Advancements in synthetic biology that could allow the creation of bacteria, viruses and other organisms from scratch have been heralded as paving the way for future medical, agricultural and energy breakthroughs. The developments, accompanied by a rising number of gene-splicing hobbyists, have also prompted concerns that extremists might one day gain the capacity to reproduce or create deadly pathogens for use in an attack (Rob Stein, Washington Post, Dec. 16).
The Presidential Commission for the Study of Bioethical Issues said the possibility of a bioterrorism agent or any other self-sustaining organism being created in a laboratory "still remains remote," USA Today reported.
"Synthetic biology is in its infancy," said University of Pennsylvania President Amy Gutmann, who heads the panel. "The risks are similar to any new technology, and those risks are fairly far off in the future, not tomorrow or the next year" (Dan Vergano, USA Today, Dec. 15).

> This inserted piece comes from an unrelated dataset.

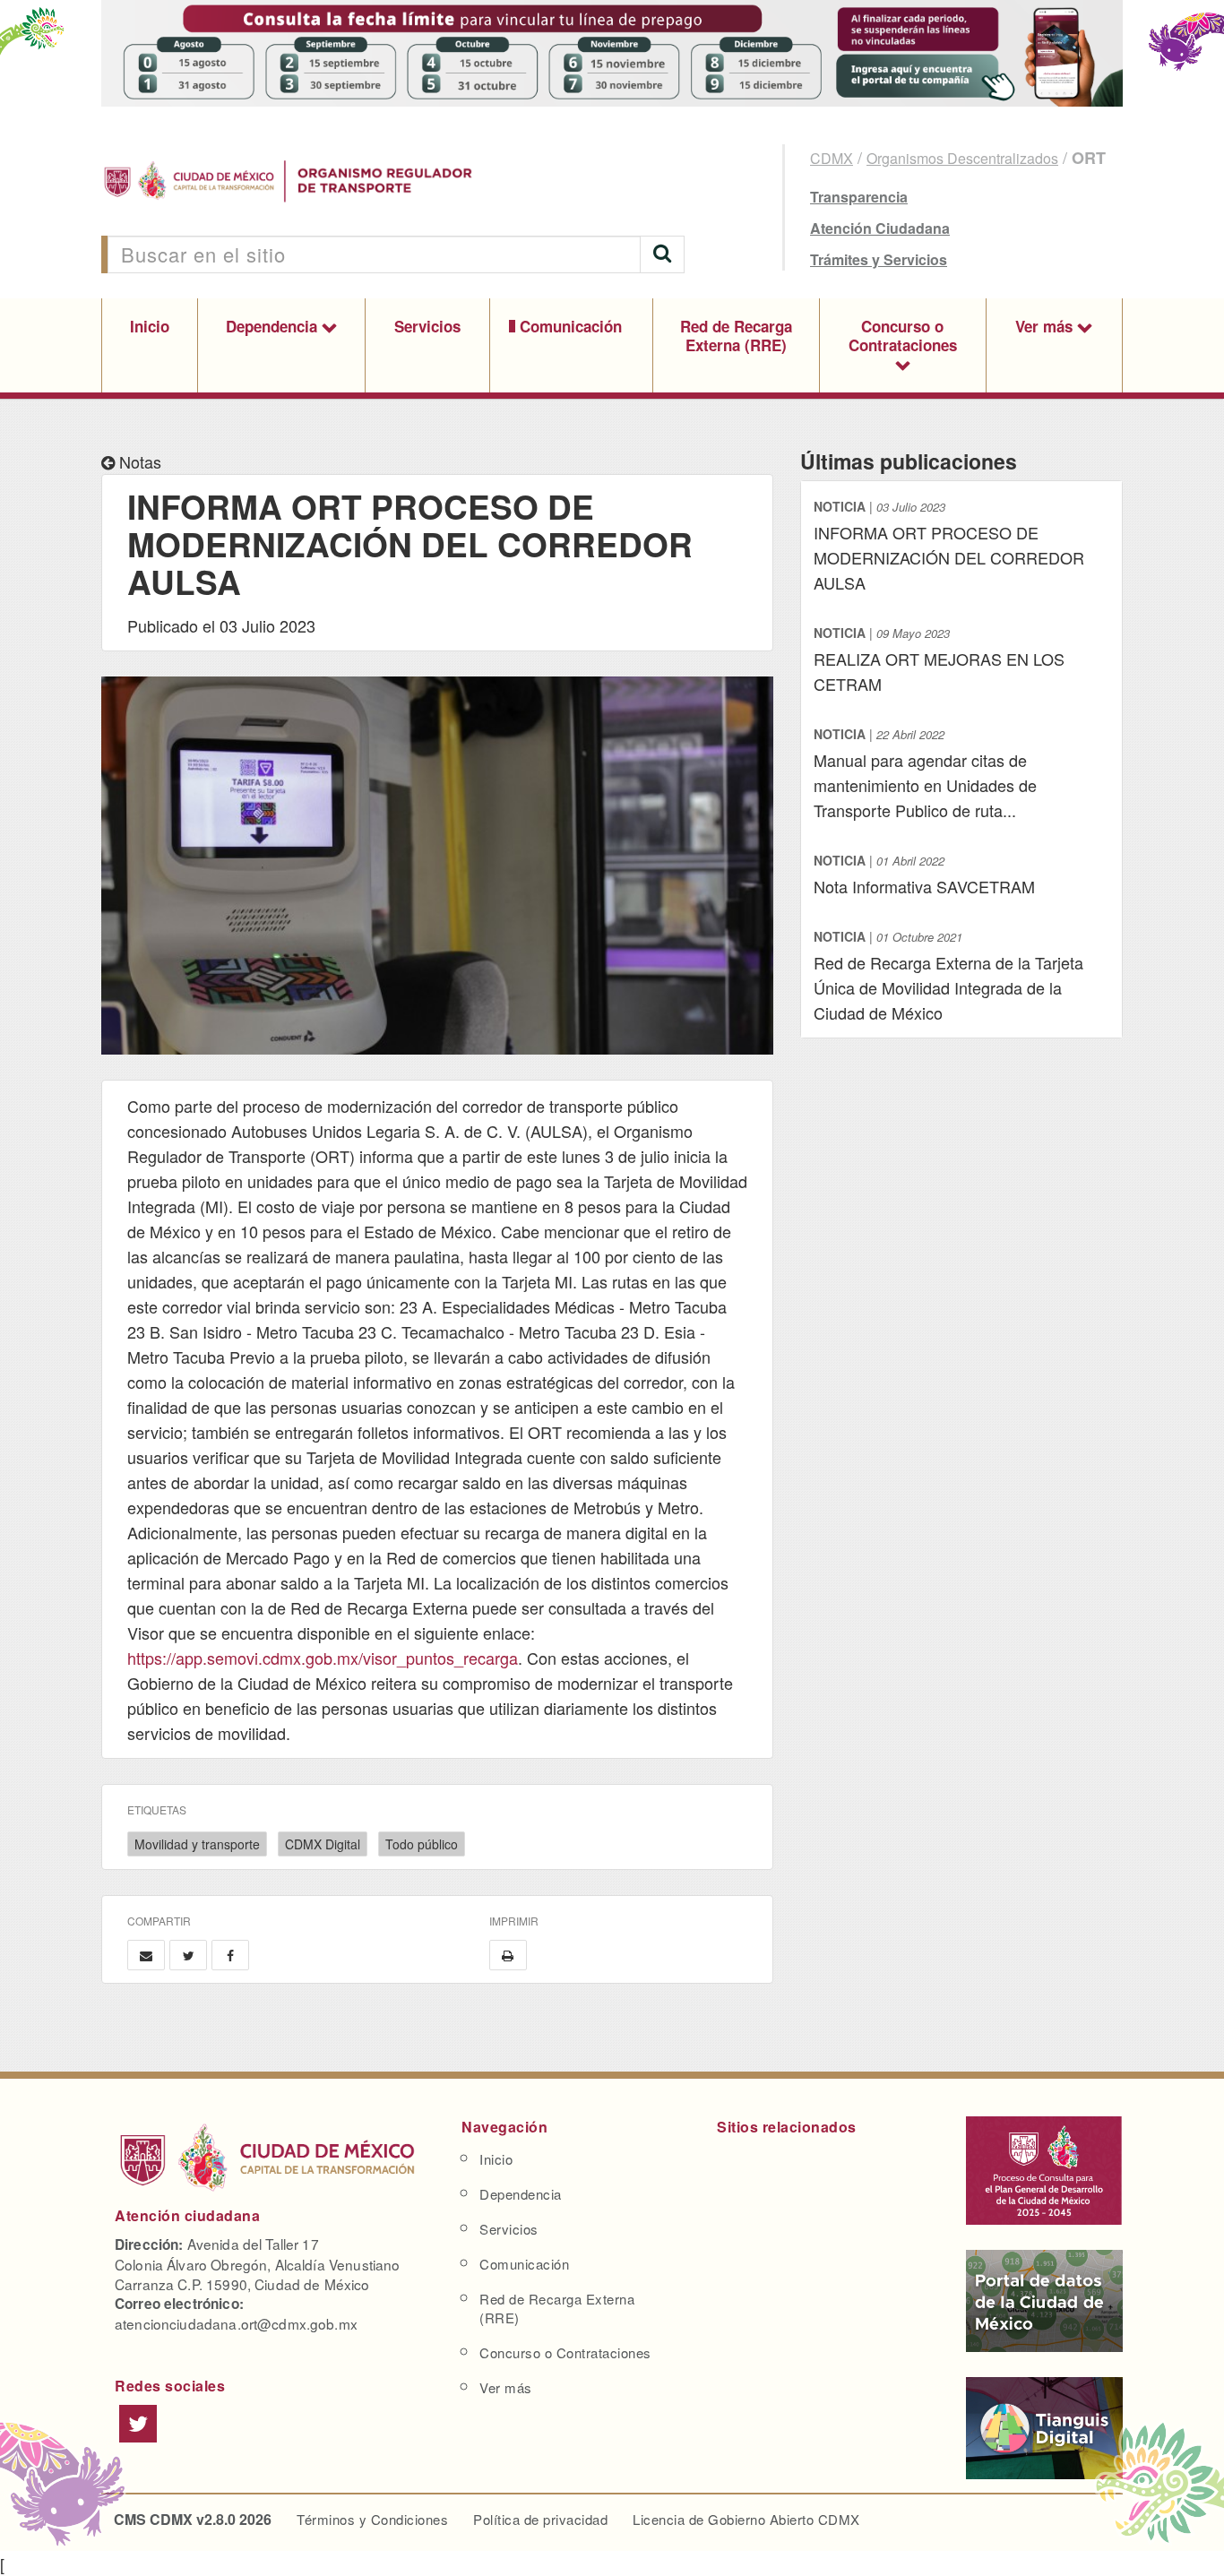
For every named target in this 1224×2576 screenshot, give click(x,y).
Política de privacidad (540, 2519)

The panel in its first report listed 18 steps intended to "minimize the risks and foster innovation," the Post reported. The suggestions included developing more unified policies for synthetic biology research, completing within 18 months a federal assessment of present synthetic biology funding, and requiring that artificially produced agents released outside the laboratory contain "suicide genes" or other measures to prevent the agents from running rampant.
The report also calls for the establishment of "a biology equivalent to FactCheck.org, in which a private group would track statements about the science and offer an independent view of the truth of such claims."
A White House Science and Technology Policy Office spokesman called the panel's assessment a "thoughtful analysis."
"We appreciate the commission's main conclusion that synthetic biology does not currently pose novel safety or ethical issues that require the creation of new oversight bodies," the official said.
Critics, though, blasted the report for not advocating stricter regulatory measures. In a letter to the panel, more than 30 environmental organizations called for a ban on the release or use in business of synthetic biological agents their effects are thoroughly studied.
The assessment "sends a mixed message that is too watered down," Ohio State University biologist Allison Snow added (Stein, Washington Post).